I don't follow how container synthesis is more complex compared to the
Misc8 proposal; after all, Misc8 synthesizes containers in exactly the same
way; it just does so at compile time, and not at run time. However, because
it requires asking for one 'by name', so to speak, the container class is
guaranteed present at runtime. I don't understand why this would be more
complicated compared to doing the same thing at compile time. The empty
file issue can be worked around. The simplest way is to state that
@FooContainer will be synthesized with _empty_ value() if it is not present
but FooContainer (the declaration) is marked with @ContainerFor. The
library has to explicitly add the @ContainerFor, after all.

Every method in the annotation declaration returns its default (as defaults
must be present for everything except the value() method). What
complications do you foresee in returning defaults? The reflective API can
already do this with .getDefaultValue() on the j.l.r.Method object right
now. The value() method needs to return a synthesized array which is the
exact same as the output of .getAnnotations(Base.class). What other
complications do you suspect?

> The current design has been publicly specified for over three months and
> the implementation is pretty much complete, so it's a bit late to redesign
> things.

Repeatable annotations is a proposal that avoids a slight bit of
boilerplate.

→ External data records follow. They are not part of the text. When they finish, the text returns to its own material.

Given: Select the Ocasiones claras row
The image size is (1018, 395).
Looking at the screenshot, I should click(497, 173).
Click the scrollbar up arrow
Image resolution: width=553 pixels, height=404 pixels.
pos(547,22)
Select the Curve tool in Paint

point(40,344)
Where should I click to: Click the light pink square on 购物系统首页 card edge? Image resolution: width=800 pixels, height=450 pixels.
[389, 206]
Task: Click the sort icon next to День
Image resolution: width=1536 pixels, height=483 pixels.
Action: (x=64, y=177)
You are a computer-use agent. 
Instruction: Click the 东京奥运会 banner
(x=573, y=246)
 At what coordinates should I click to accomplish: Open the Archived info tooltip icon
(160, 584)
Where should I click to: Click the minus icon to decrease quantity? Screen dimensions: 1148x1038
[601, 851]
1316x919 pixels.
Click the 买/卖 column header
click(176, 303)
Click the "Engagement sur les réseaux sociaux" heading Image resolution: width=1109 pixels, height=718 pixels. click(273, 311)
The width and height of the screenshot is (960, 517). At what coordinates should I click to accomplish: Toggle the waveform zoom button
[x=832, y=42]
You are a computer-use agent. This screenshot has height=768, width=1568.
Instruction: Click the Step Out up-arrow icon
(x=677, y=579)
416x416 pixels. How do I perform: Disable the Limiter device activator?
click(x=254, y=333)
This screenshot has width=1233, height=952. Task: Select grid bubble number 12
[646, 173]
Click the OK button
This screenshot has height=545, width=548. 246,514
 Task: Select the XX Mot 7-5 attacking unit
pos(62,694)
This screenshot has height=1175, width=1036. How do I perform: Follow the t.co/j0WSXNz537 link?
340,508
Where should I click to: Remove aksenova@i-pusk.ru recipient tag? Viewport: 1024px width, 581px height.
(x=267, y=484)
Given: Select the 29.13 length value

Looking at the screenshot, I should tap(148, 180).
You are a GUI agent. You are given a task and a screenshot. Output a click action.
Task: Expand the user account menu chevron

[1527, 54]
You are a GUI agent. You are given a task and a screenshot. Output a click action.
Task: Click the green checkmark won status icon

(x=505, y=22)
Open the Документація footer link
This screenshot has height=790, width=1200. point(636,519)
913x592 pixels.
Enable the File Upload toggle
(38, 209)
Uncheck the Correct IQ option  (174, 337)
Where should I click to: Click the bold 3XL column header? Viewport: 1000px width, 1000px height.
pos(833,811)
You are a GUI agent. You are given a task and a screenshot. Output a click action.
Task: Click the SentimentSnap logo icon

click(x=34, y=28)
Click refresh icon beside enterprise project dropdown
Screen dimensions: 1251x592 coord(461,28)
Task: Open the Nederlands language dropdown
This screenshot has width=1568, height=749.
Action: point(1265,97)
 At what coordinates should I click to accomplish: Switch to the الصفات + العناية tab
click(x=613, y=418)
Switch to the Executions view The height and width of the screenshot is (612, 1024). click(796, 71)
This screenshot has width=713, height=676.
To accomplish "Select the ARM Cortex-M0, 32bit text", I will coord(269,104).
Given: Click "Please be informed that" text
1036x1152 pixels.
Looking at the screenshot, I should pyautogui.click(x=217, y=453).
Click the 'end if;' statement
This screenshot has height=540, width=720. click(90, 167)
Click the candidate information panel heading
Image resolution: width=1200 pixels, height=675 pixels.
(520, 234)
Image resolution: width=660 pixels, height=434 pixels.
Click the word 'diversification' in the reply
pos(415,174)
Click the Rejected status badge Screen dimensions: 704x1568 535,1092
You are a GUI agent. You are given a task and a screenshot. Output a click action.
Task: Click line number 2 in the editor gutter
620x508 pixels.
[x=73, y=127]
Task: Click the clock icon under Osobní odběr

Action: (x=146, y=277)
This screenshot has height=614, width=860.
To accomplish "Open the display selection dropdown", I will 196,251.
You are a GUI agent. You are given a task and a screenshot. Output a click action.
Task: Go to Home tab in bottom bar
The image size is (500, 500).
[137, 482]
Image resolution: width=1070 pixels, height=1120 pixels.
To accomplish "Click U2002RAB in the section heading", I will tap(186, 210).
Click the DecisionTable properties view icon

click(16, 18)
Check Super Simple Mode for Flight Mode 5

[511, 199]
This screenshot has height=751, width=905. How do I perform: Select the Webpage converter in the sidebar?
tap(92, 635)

It does not enable anything that cannot be done right now with
containers. It does not strike me, in the slightest, as a crucial aspect of
java8 whose lack will be sorely missed. With a proposal on the table that
at least appears to result in a markedly less complicated end result (in
that the entire concept of 'containers' can just go away for everyone that
hasn't already built one), it seems crazy to me to continue just because of
time pressure.

> An orthogonal issue is reflection over a mix of base and container
> annotations. There is a deliberate policy laid out in section 1.2 that
> @Foo(1) on the subclass hides @Foo(0) (whether contained or not) on the
> superclass. Under a different policy, where no Foo hiding occurs, we would
> still "look through" @FooContainer and return @Foo(0) from the superclass +
> @Foo(1) from the subclass. I am surprised you think that getAnnotations()
> in SE 8 should ever return a container. Again, Oracle is happy to propose
> that SE 7 methods like getAnnotations() change behavior if it's "the right
> thing" going forward.
You're surprised I'm in favour of not changing the behaviour of existing
API? That's unexpected.

Any library that has containers in the first place is designed to work with
JavaSE7, and JavaSE7 will return containers when calling .getAnnotations().
We can't go back in time and change JavaSE7's spec. Not changing spec is a
superior solution for these libraries.

Any library that is not designed to work with JavaSE7 will (with my
proposal) not use containers. Without containers, .getAnnotations()
couldn't possibly return one. Not even introducing the notion of containers
in the first place is a superior solution for these libraries.